STAR 2.7.10a --- 2021/01/14 ::: New features, behavior changes and bug fixes
STAR 2.7.10a --- 2021/01/14 ::: New features, behavior changes and bug fixes
New options and features:
- Implemented --soloCellReadStats Standard option to output read statistics for each cell barcode.
- Allow to define --clip5pAdapterSeq with --clipAdapterType CellRanger4 option.
- Implemented --soloCBmatchWLtype ED2 to allow mismatches and one insertion+deletion (edit distance <=2) for --soloType CB_UMI_Complex.
- Implemented Solo BAM tags gx gn: output ';'-separated gene IDs and names for both unique- and multi-gene reads. Note that GX/GN tags are used to output gene ID/name for unique-gene reads.
- Implemented --soloFeatures GeneFull_ExonOverIntron GeneFull_Ex50pAS options which prioritize exonic over intronic overlaps for pre-mRNA counting.
- Added script extras/scripts/soloCountMatrixFromBAM.awk to re-create Solo count matrix from the BAM output.
Changes in behavior:
- Changed --soloType CB_samTagOut behavior: if barcode cennot be matched to the passlist, CB:Z:- will be recorded (previously CB tag was absent for such reads).
- Changed Solo summary statistics outputs in Barcodes.stats and Features.stats files.
- Changed Solo BAM tags GX GN behavior: for missing values, "-" is output instead of omitting the tag.
- Changed Solo BAM tags output for multiple --soloFeatures: now the first feature on the list is used for GX,GN,XB,UB tags.
- Changed Solo SJ behavior: it no longer depends on the whether the alignment is concordant to a Gene.
- Fixed a bug that resulted in slightly different solo counts if --soloFeatures Gene and GeneFull were used together with --soloCBmatchWLtype 1MM_multi_pseudocounts option.
Bug fixes
- PR #1425: Assign supplementary alignment to correct mate when mates fully overlap. Many thanks to Sebastian @suhrig for resolving this problem in the chimeric detection.
- Fixed a bug introduced in 2.7.9a for --quantMode TranscriptomeSAM output that resulted in both mapped and unmapped output for some reads. Many thanks to Diane Trout (@caltech) for helping to track this bug.

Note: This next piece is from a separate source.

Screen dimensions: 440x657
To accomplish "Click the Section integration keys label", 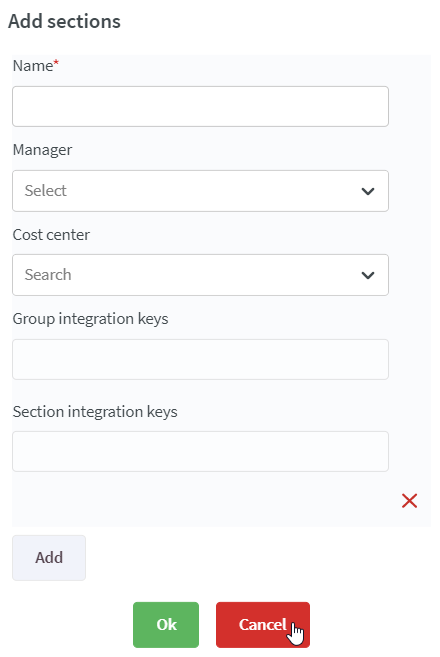I will (95, 412).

- Issue #1223: fixed the N_unmapped value reported in ReadsPerGene.out.tab. The single-end (i.e. partially mapped alignment are not excluded from N_unmapped.

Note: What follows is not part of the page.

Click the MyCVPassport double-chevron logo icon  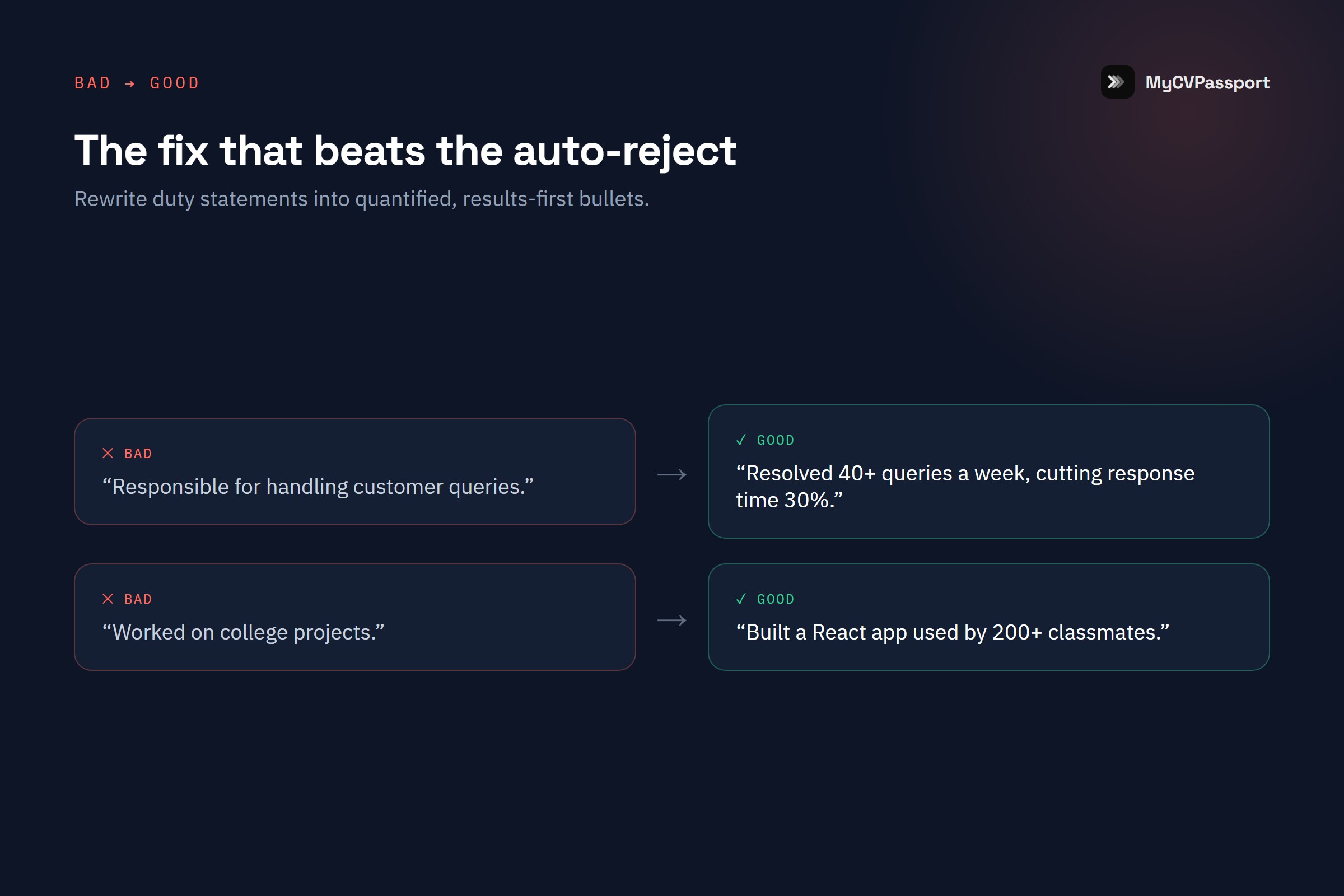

- Issues #535, #1350: fixed a long-standing problem that resulted in a seg-fault whem mapping to the rabbit genome.
- Issue #1316: fixed the seg-fault which occurred if --soloType CB_samTagOut and --soloCBwhitelist None are used together.
- Issue #1177: throw an error in case the BAM file does not contain NH and AS tags for duplication removal jobs (--runMode inputAlignmentsFromBAM --bamRemoveDuplicatesType UniqueIdenticalNotMulti).
- Issue #1262: fixed the bug that prevented EM matrix output when only EM option is specified in --soloMultiMappers.
- Issue #1230: fixed the bug that caused seg-faults for --runMode soloCellFiltering runs.